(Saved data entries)
******************************
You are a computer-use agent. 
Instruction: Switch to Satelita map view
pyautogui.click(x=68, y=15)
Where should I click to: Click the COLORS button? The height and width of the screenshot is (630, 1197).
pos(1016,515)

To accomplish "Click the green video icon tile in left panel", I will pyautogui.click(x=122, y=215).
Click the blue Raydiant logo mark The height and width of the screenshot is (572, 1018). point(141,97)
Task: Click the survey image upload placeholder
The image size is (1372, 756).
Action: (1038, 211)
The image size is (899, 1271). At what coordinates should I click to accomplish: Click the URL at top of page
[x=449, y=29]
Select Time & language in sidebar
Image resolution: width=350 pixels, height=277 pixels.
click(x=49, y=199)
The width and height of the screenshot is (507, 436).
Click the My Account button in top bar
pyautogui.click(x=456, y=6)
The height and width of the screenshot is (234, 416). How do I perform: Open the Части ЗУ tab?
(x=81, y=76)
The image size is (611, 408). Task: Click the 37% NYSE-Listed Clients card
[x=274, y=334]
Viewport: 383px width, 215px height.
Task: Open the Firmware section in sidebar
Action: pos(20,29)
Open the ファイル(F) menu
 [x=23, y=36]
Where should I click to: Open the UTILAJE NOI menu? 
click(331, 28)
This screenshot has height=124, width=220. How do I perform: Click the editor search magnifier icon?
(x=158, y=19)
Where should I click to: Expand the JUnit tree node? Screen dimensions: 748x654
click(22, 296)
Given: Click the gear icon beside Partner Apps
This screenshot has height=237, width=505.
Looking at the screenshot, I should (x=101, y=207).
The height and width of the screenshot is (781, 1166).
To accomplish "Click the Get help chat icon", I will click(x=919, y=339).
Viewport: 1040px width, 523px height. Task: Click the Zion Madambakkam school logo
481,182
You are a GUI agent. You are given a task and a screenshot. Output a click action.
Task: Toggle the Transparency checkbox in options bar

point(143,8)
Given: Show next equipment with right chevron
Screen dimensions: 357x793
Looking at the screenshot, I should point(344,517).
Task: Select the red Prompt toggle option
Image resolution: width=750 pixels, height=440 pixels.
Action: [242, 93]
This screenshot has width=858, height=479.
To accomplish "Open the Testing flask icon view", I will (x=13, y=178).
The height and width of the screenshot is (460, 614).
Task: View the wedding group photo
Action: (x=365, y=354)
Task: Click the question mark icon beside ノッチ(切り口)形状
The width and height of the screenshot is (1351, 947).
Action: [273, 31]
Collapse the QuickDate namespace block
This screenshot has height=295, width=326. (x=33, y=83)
******************************
THE PROBLEM: Each line above is to be reproduced exactly. Leave none out.

PROBLEM SOLUTION:
You are a computer-use agent. 
Instruction: Switch to Satelita map view
pyautogui.click(x=68, y=15)
Where should I click to: Click the COLORS button? The height and width of the screenshot is (630, 1197).
pos(1016,515)

To accomplish "Click the green video icon tile in left panel", I will pyautogui.click(x=122, y=215).
Click the blue Raydiant logo mark The height and width of the screenshot is (572, 1018). point(141,97)
Task: Click the survey image upload placeholder
The image size is (1372, 756).
Action: (1038, 211)
The image size is (899, 1271). At what coordinates should I click to accomplish: Click the URL at top of page
[x=449, y=29]
Select Time & language in sidebar
Image resolution: width=350 pixels, height=277 pixels.
click(x=49, y=199)
The width and height of the screenshot is (507, 436).
Click the My Account button in top bar
pyautogui.click(x=456, y=6)
The height and width of the screenshot is (234, 416). How do I perform: Open the Части ЗУ tab?
(x=81, y=76)
The image size is (611, 408). Task: Click the 37% NYSE-Listed Clients card
[x=274, y=334]
Viewport: 383px width, 215px height.
Task: Open the Firmware section in sidebar
Action: pos(20,29)
Open the ファイル(F) menu
 [x=23, y=36]
Where should I click to: Open the UTILAJE NOI menu? 
click(331, 28)
This screenshot has height=124, width=220. How do I perform: Click the editor search magnifier icon?
(x=158, y=19)
Where should I click to: Expand the JUnit tree node? Screen dimensions: 748x654
click(22, 296)
Given: Click the gear icon beside Partner Apps
This screenshot has height=237, width=505.
Looking at the screenshot, I should (x=101, y=207).
The height and width of the screenshot is (781, 1166).
To accomplish "Click the Get help chat icon", I will click(x=919, y=339).
Viewport: 1040px width, 523px height. Task: Click the Zion Madambakkam school logo
481,182
You are a GUI agent. You are given a task and a screenshot. Output a click action.
Task: Toggle the Transparency checkbox in options bar

point(143,8)
Given: Show next equipment with right chevron
Screen dimensions: 357x793
Looking at the screenshot, I should point(344,517).
Task: Select the red Prompt toggle option
Image resolution: width=750 pixels, height=440 pixels.
Action: [242, 93]
This screenshot has width=858, height=479.
To accomplish "Open the Testing flask icon view", I will (x=13, y=178).
The height and width of the screenshot is (460, 614).
Task: View the wedding group photo
Action: (x=365, y=354)
Task: Click the question mark icon beside ノッチ(切り口)形状
The width and height of the screenshot is (1351, 947).
Action: [273, 31]
Collapse the QuickDate namespace block
This screenshot has height=295, width=326. (x=33, y=83)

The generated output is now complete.